“…this ocean was as vast as outer space and being on this boat was like shooting from one star to another, the archipelagoes like galaxies, and the islands like isolated stars in an empty immensity of watery darkness, and this sailing was like going from star to star, in vitreous night.” ~Paul Theroux, Happy Isles…
Equatorial rain began in the depth of night as a mere sprinkle, a fresh way for B to rinse salt from the swim earlier that evening. Wind remained incredibly light so sails were not engaged as we drifted overnight through space and sleep. When the downpour began, fat wet rain bombs feverishly descending at accelerated pace to join once again with their wet reflection, I couldn’t hold myself in the dry bed. Skin is waterproof and this Vancouver native has no aversions to rain. Downpours are cleansing, inconvenient only when hair has been set with heat and sprays, or when not properly attired (as I’ve been soppingly guilty of in my Vans in Vancouver) or after a succession of days of cold grey moist misery. Tropical rain is a treat for the olfactory senses, the pre-shower air filled with promise of hydration from above, opening scenting portholes otherwise closed behind walls of cellulose, stagnant air, watery gatekeepers. These soggy occasions are quick to arrive and short in duration, very efficient at dousing everything under its cloud. Emerging from the cabin and pelted with the first large drops was a shock, but as more of my skin, hair, clothes became wet than dry, a certain comfort level set in. The chill of fresh rain at night was a welcome sensation, as was skin cleansed of salt, sweat, lotions and potions. After tidying moist lines, tying sail and genoa in place, we retired and dried, to attempt the second half of a full night’s sleep.
The morning brought an intense, blaring sun, scorching skin as soon as it touched the unprotected flesh, fresh from a mid night’s squally shower. Glaring from the smooth ocean’s surface doubled the bright light and made laundry with collected rainwater a blinding yet purifying task. Heading into a grey cumulous cloud would ease the eyes and its rain would rinse soapy clothes, sure to dry soon after the sun once again took charge.
We attempt to sail when a breeze gusts our way, coming from the south, giving comforting feelings. It frees damp and stifling cabin air and is cool and velvety on my skin after it has been blown from under the cloud beneath which we now motored. The cool billowing breeze wrapped around me like a duvet, soft and supple, a change of temperature and sensation from the periods of el sorcho.
I spotted my first whale today, about one km from the boat…a couple exhaling gusts of air, some arching action and a full fluke view. This mammal was shy or nonchalant and not curious about us.
We’ve been spotting more plastic in the past 2 days than we have in the past 3 weeks. Fanta and two litre bottles, bits of buckets and a large blue cooler. Plastic and insulation kept this last specimen afloat and mussels growing 2-3 inches up its sides is hardly an indicator as to the time this cooler has been at sea, because these bivalves probably only attach themselves below the water line.
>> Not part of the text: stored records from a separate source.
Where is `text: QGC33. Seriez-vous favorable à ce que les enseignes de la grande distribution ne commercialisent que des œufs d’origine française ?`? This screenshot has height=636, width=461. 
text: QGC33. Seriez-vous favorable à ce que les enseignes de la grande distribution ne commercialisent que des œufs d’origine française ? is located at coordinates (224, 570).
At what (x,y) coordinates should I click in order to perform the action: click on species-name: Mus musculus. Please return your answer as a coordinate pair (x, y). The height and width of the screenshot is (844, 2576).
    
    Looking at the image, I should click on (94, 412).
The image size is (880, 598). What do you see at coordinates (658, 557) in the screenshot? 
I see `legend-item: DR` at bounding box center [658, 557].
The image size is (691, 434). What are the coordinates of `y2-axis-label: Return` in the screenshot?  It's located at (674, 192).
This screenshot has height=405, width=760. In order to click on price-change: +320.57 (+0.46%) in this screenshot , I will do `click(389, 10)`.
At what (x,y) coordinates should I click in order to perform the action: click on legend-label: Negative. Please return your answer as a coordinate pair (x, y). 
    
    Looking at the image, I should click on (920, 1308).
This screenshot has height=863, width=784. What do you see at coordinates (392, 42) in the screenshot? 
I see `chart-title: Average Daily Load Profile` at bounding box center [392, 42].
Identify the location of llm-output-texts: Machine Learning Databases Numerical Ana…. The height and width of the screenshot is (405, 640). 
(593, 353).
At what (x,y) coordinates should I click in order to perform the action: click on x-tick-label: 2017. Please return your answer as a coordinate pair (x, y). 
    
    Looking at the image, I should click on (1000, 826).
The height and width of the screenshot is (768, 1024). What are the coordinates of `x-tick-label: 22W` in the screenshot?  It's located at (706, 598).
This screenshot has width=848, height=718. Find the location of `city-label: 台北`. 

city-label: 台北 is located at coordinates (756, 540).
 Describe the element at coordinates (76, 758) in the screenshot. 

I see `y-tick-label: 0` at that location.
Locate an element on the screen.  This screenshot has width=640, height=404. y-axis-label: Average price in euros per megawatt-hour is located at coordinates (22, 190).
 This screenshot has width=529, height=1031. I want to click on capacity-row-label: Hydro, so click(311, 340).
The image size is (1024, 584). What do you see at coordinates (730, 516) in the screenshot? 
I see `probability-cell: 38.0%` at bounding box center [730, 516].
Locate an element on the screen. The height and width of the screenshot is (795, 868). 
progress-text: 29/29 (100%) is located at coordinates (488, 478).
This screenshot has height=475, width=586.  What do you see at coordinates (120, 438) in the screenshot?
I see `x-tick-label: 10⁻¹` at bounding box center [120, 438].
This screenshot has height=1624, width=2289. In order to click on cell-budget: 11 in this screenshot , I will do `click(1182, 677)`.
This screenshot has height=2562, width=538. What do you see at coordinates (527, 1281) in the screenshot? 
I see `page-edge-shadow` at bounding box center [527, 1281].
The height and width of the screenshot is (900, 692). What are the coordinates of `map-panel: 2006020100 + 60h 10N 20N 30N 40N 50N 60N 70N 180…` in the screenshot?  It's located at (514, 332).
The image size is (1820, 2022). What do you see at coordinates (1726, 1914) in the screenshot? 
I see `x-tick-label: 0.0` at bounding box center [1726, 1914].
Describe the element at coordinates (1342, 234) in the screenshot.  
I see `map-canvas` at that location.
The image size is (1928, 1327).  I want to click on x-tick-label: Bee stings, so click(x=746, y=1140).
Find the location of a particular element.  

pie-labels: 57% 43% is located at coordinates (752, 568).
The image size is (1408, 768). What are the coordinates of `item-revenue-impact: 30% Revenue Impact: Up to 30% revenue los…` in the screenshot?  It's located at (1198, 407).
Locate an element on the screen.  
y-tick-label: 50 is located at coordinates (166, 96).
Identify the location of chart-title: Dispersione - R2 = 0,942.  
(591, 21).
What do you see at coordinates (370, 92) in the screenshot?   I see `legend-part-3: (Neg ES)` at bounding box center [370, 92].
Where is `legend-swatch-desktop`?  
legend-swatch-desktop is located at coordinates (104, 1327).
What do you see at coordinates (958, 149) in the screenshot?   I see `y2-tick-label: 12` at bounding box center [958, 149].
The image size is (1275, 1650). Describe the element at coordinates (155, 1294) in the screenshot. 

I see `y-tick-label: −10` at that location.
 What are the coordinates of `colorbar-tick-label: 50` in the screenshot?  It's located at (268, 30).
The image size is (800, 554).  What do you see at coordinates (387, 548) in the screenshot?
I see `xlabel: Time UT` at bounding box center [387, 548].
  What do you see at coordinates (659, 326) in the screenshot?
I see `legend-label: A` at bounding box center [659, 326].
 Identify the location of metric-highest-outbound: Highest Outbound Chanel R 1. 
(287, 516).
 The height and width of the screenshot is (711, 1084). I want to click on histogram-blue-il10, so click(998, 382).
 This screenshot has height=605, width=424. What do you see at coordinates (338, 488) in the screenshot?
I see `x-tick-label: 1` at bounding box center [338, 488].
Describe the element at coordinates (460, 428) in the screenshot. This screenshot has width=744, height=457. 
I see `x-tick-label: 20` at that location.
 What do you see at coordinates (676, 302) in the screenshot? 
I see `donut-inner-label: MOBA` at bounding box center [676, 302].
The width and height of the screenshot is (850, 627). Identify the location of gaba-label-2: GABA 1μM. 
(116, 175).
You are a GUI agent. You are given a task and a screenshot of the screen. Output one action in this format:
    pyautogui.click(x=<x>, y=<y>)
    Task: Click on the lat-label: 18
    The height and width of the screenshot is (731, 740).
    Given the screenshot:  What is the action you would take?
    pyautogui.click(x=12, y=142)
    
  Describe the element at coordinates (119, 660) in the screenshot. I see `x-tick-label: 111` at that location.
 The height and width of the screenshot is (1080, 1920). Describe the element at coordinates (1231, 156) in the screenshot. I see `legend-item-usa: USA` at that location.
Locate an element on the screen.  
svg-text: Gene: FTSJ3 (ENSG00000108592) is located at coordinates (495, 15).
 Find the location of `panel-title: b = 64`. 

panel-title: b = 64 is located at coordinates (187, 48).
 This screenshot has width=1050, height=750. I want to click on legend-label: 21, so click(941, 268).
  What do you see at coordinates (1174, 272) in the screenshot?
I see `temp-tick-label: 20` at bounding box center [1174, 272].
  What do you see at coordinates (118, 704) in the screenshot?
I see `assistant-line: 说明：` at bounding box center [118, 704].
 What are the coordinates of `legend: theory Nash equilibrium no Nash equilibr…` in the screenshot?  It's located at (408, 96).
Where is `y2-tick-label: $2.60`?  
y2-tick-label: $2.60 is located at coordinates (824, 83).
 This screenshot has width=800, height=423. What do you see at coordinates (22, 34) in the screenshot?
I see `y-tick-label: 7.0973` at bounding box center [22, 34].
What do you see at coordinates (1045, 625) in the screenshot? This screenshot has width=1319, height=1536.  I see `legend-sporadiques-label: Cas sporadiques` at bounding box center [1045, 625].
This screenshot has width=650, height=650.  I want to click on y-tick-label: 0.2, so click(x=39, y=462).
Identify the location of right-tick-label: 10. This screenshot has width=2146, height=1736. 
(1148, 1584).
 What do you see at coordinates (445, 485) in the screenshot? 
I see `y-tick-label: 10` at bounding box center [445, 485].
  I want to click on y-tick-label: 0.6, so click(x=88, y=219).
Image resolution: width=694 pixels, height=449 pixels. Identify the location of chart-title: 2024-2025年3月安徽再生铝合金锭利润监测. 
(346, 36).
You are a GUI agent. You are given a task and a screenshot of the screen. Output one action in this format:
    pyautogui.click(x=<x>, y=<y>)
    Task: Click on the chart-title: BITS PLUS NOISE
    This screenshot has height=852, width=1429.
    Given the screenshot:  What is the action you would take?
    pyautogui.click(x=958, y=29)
One small fish was forcibly living inside the cooler and a dozen pilot fish (perhaps?) were sheltering underneath in the shade. A pretty purple fish with white dots and a fin on top and bottom of its midsection (similar to reef fish in Hawaii) had made friends with the cooler as well. As Brian brought this discarded cooler on board, the fish lost their security and swam off confused. Despite my protests to Brian as a voice for the mussels, they are sure to die as they dry on Kayak’s deck, void of water and nutrition. It’s a hard decision to pull plastic from the ocean; true, it removes a foreign and potentially damaging object from the sea, but it will be just as obtrusive in a Marquesan landfill, unless it does damage if it returns to the ocean from the place we discard it. Once onboard, however, there is not a way that we can justify or feel content with putting it back into the ocean. It is now joining our journey.
@ 8pm
3° 15’ N
100° 1 ½ ‘ W
Traveled 57nm
~0-3 knots / hour
Breakfast: something not exciting enough to write down or remember
Lunch: Probably some form of snacks but again, nothing to write home about
Dinner: Rice and bean burritos

Jun 05, 2011 @ 12:08:41
Yay whale…boo plastics…can’t wait for the rest.